Silencing PinX1 potentiates the antitumor efficacy of radioimmunotherapy
Based on the PACIFIC study, concurrent chemoradiotherapy combined with durvalumab is the first-line treatment for locally advanced unresectable stage III NSCLC patients. To determine whether PinX1 affects the efficacy of radioimmunotherapy, several treatment regimens were performed on LLC-bearing C57BL/6 mice (Fig. 4A). For RT, a radiation dose of 10 Gy was given locally to the tumor (2 Gy /times, 1 time/d, five consecutive days) when the tumor volume was approximately 100 mm3 (about 7 days after injection).
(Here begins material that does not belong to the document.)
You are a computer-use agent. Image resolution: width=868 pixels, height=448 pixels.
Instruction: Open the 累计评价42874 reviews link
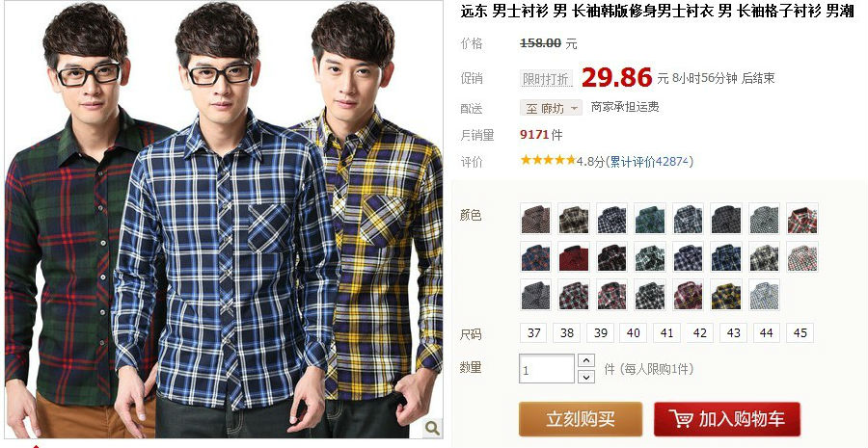[x=649, y=162]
For ICB treatment, mice were intraperitoneally injected with anti-PD-L1 (200 μg/mouse) every three days when the tumor volume reaches approximately an average of 100 mm3. Radioimmunotherapy means a combination of RT and ICB treatment. Results showed that tumor growth in the shPinX1 + Anti-PD-L1 + IR group showed significant delay compared to that in the Anti-PD-L1 + IR group (p = 0.003) and shPinX1 + IR group (p = 0.006) (Fig. 4B, C).
Silencing PinX1 potentiates the antitumor efficacy of radioimmunotherapy. A Experimental schedule of varied treatment regimens for LLC tumor-bearing mice. B Representative photos of tumor xenografts 14 days after the initiation of IR. C Tumor volume of xenografts was shown in the graphs. Two-way ANOVA with Tukey’s multiple comparison was conducted for tumor volume analysis with GraphPad Prism 8.0.2. n = 5 mice/group. D, E Representative flow cytometry staining and frequencies of total CD8+/CD3+ cells in tumors. n = 5 mice/group. F, G Representative flow cytometry staining and frequencies of PD-1+ Tim-3+/CD8+ T cells in tumors. n = 5 mice/group. H–J. Representative flow cytometry staining and frequencies of CD86+CD206−/CD45+F4/80+CD11b+ cells and CD86−CD206+/CD45+F4/80+CD11b+ cells cells in tumors. n = 5 mice/group. Data are presented as the mean ± standard deviation. *: p < 0.05, **: p < 0.01, ***:p < 0.001, ****:p < 0.0001
Next, we explored the effects of the above treatments on the TIME. Compared to radioimmunotherapy alone, silencing PinX1 combined with radioimmunotherapy significantly increased the infiltration of CD8+ T cells in tumor tissues (p = 0.0376) (Fig. 4D, E). In addition, the percentage of exhausted CD8+T cells in the shPinX1 combined with radioimmunotherapy group was much lower in compared with the IR + anti-PD-L1 group(p = 0.0481) or IR + shPinX1 group(p = 0.0212) in tumor tissues(Fig. 4F, G). Moreover, we detected that in tumor tissues, the proportion of M1-like macrophages was significantly increased in the shPinX1 + Anti-PD-L1 + IR group compared to either the Anti-PD-L1 + IR group (p < 0.0001) or the shPinX1 + IR group (p < 0.0001), whereas the proportion of M2-like macrophages was markedly decreased in the shPinX1 + Anti-PD-L1 + IR group compared to the Anti-PD-L1 + IR group (p = 0.0153), which suggests that shPinX1 combined with radioimmunotherapy may be involved in the reprogramming of macrophages from M2-type to M1-type (Fig. 4H–J). Interestingly, shPinX1 conbined with radioimmunotherapy group decreased the percentage of regulatory T cells and increased the percentage of IFN-γ+ CD8+ T cells in spleen tissues, and increased the percentage of dendritic cells (DCs) in PB (Additional file 3: Fig. S3A–E). These results suggested that silencing PinX1 combined with IR significantly improved the TIME and contributed to antitumor responses of radioimmunotherapy.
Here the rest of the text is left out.